In November 2021, Arthur Jafa premiered AGHDRA, his first sizable video work of the new decade. A non-narrative 90-minute slow dive into roiling black CGI substrate, it came five years after his international breakthrough Love is the Message, the Message is Death (2016), a searing video essay on Black US life that burned a bright hole through an art world thawing from frigid formalism toward politically minded work. A half-decade and untold miles of aesthetic and conceptual distance lie between these two works. And Brooklyn Museum offers a chance to view a crucial halfway point. Jafa’s akingdoncomethas (2018) is part of The Slipstream: Reflection, Resilience, and Resistance in the Art of Our Time, the museum’s mutable, multi-limbed exhibition grappling with the successive ruptures of the 2020s.
Running a hefty 100 minutes, akingdoncomethas looks at the sermons and rituals of Black churchgoing in the United States. In signature Jafa style, it is a composite of found internet footage sutured together with Black music, ranging from Al Green and Gil Scott-Heron to the high drama of choir and congregation. The title references a millenarian view of the Biblical rapture as the birth of an overdue kingdom, and throughout the film, preachers promise hard-won peace in the hands of an all-loving, all-knowing Christ. In between these salvos of salvation come high-definition footage of raging forest fires, of riders on horseback under a choked orange sky. It’s joy everlasting vs. Hell on Earth.
In the context of The Slipstream, the “message” of akingdoncomethas seems easy to decipher. It is located in the exhibition’s section on “Belief,” near a Karon Davis sculpture of a nurse on a smoke break, across the great hall from Paul Ramirez Jonas’s cork rendering of a colonial monument. Amidst pandemic and protest, the sermons offer not just joy, but also the possibility of togetherness. A common refrain is for a congregation to reach out and touch their neighbors — in a COVID-era show, that command is doubly meaningful.
But a more interesting reading comes from viewing the piece within the continuum of his career. In the comet-tail glow of Love is the Message’s fawning reception, Jafa began to express discomfort with the way certain audiences seemed to find catharsis in its depiction of suffering.
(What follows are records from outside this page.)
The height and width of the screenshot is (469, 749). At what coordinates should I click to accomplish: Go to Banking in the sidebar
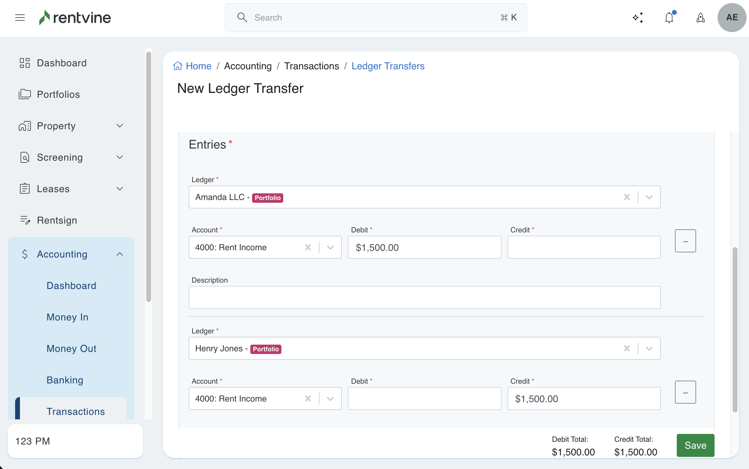pos(65,380)
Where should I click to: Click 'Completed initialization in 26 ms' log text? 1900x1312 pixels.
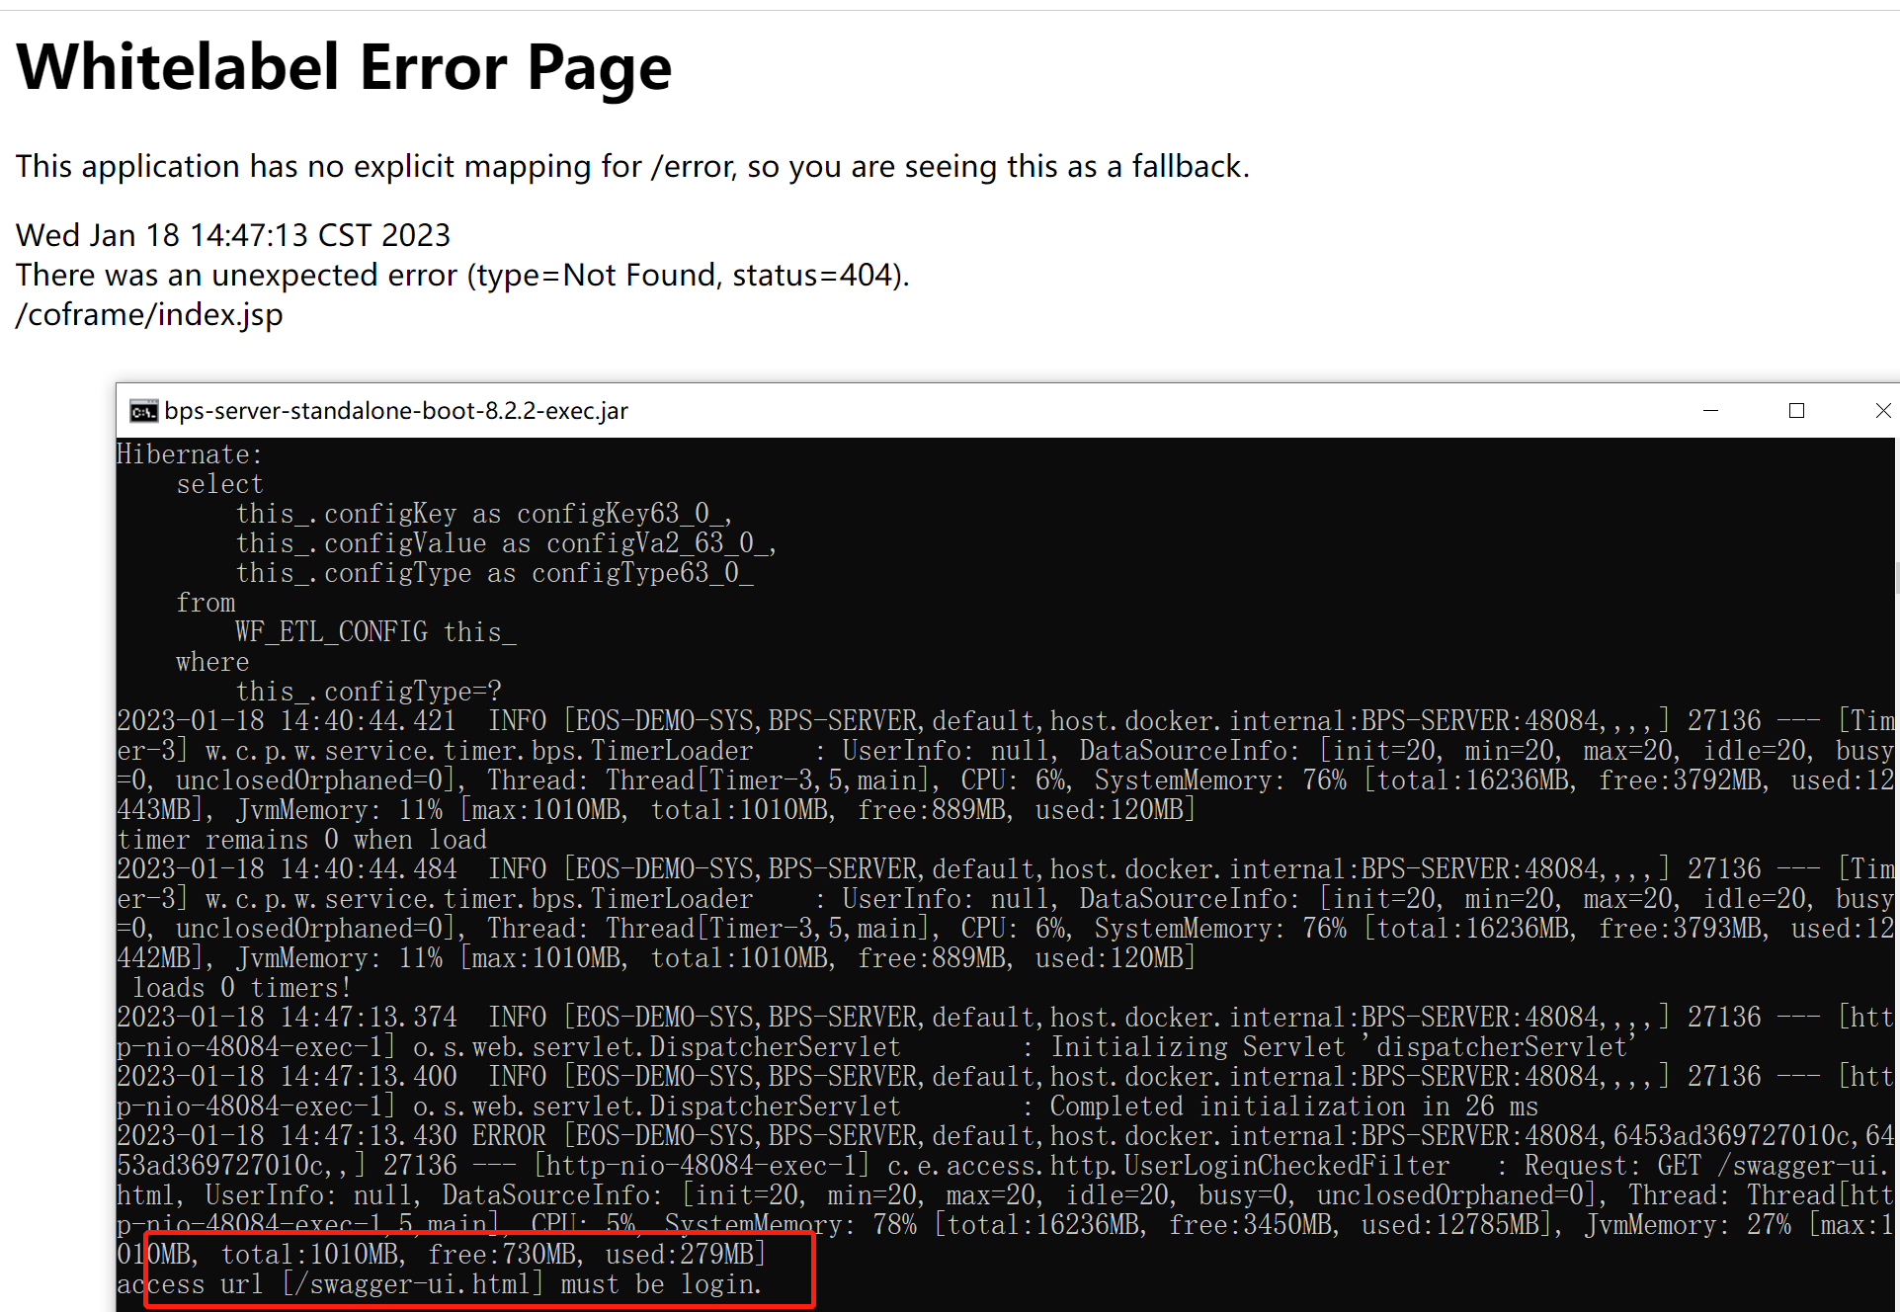pos(1292,1107)

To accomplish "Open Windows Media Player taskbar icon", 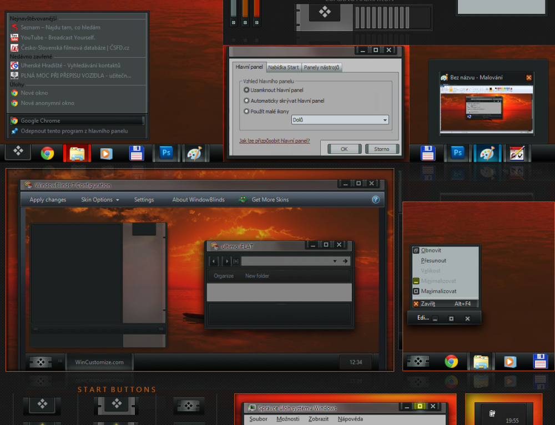I will pyautogui.click(x=105, y=153).
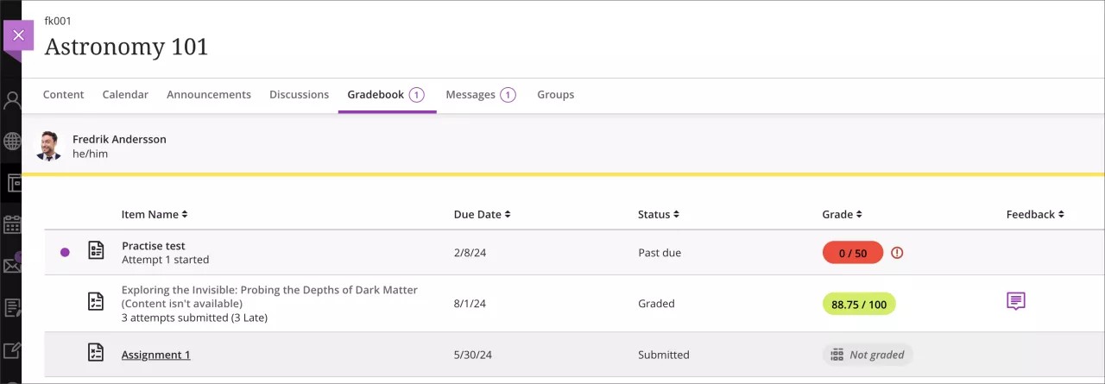The height and width of the screenshot is (384, 1105).
Task: Open the envelope messages icon in the sidebar
Action: (12, 266)
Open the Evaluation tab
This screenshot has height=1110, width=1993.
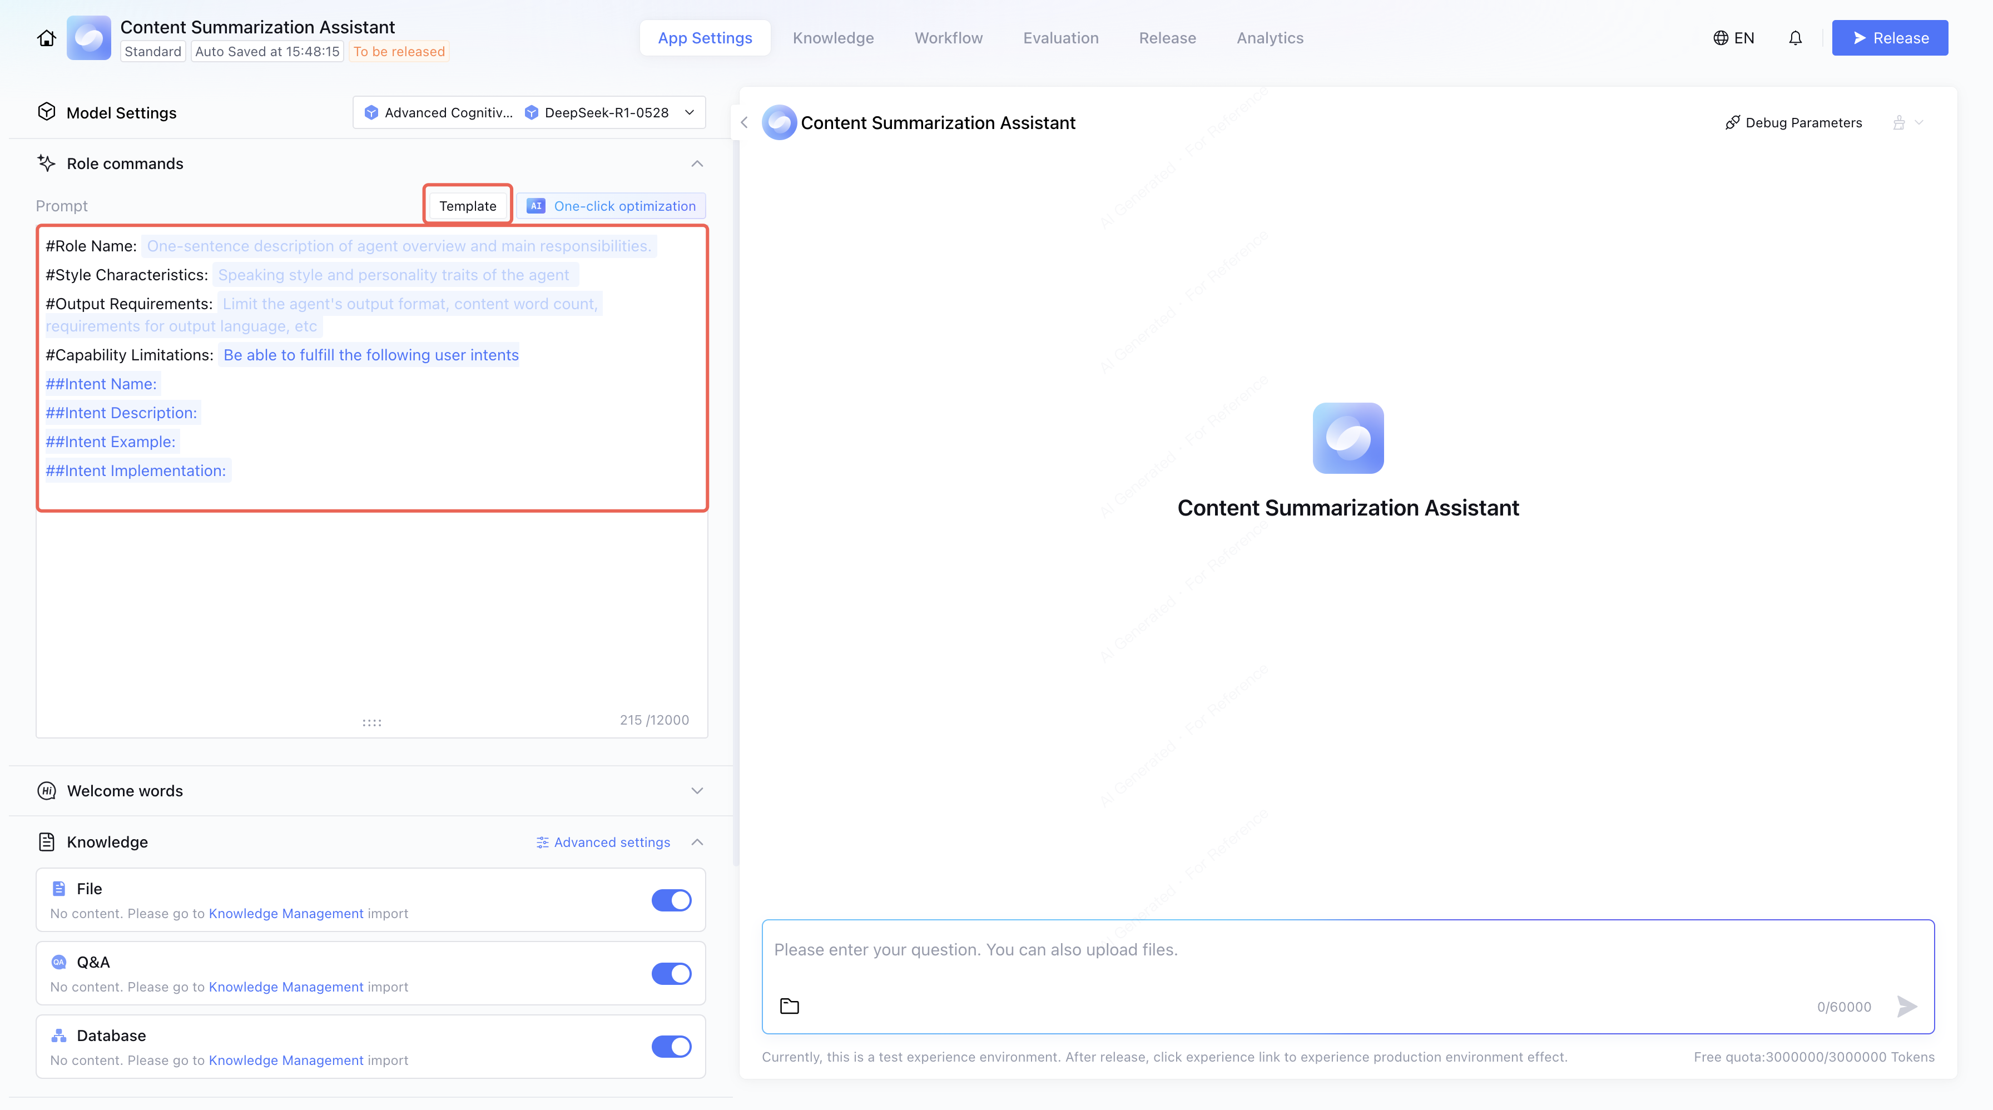click(1061, 38)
He characterized the piece as potentially “manipulative,” producing what he called “microwave epiphan[ies] about blackness,” and one could see how its chorus of survival-in-spite could generate a sense of placeless and unfocused pathos. It may have seemed to Jafa that through their tears, white audiences could forget just who begat the violence onscreen.
And so, a turn. Jafa seems intent on ensuring that his subject — what he calls “Black potention” — can not be corralled into an easily legible form to be consumed and discarded after a quick hit of catharsis. In akingdoncomethas, suffering is only alluded to as a hyperobject, channeled through voice and song instead of witnessed through bodycam and newsreel. The work is an anti-monument, diffuse and forward-looking rather than concrete and memorial. Its depictions of prayersongs offer no lesson or historical corrective. The video is displayed large and in low resolution, pixelating its subjects so their faces never fully cohere. The collaged sonics often trouble the clarity of the sermons, and the closed captioning is shot through with mistranslations and “inaudible”s. The message is garbled, there is no “message.”
At one point, a preacher recalls his grandmother telling him that when he’s unable to speak, he should “wave, wave” his hands. In Jafa’s project, the moment in which speech crumbles into pure expression is key. With akingdoncomethas, we can see his career begin to inscribe a similar arc, moving past narrative to conjure a formless futurity. With this in mind, AGHDRA’s rising black sea feels inevitable: In the waves, a future, a kingdom to come.
akingdoncomethas is on view as part of The Slipstream: Reflection, Resilience, and Resistance in the Art of Our Time, at the Brooklyn Museum (200 Eastern Parkway, Brooklyn) through April 10.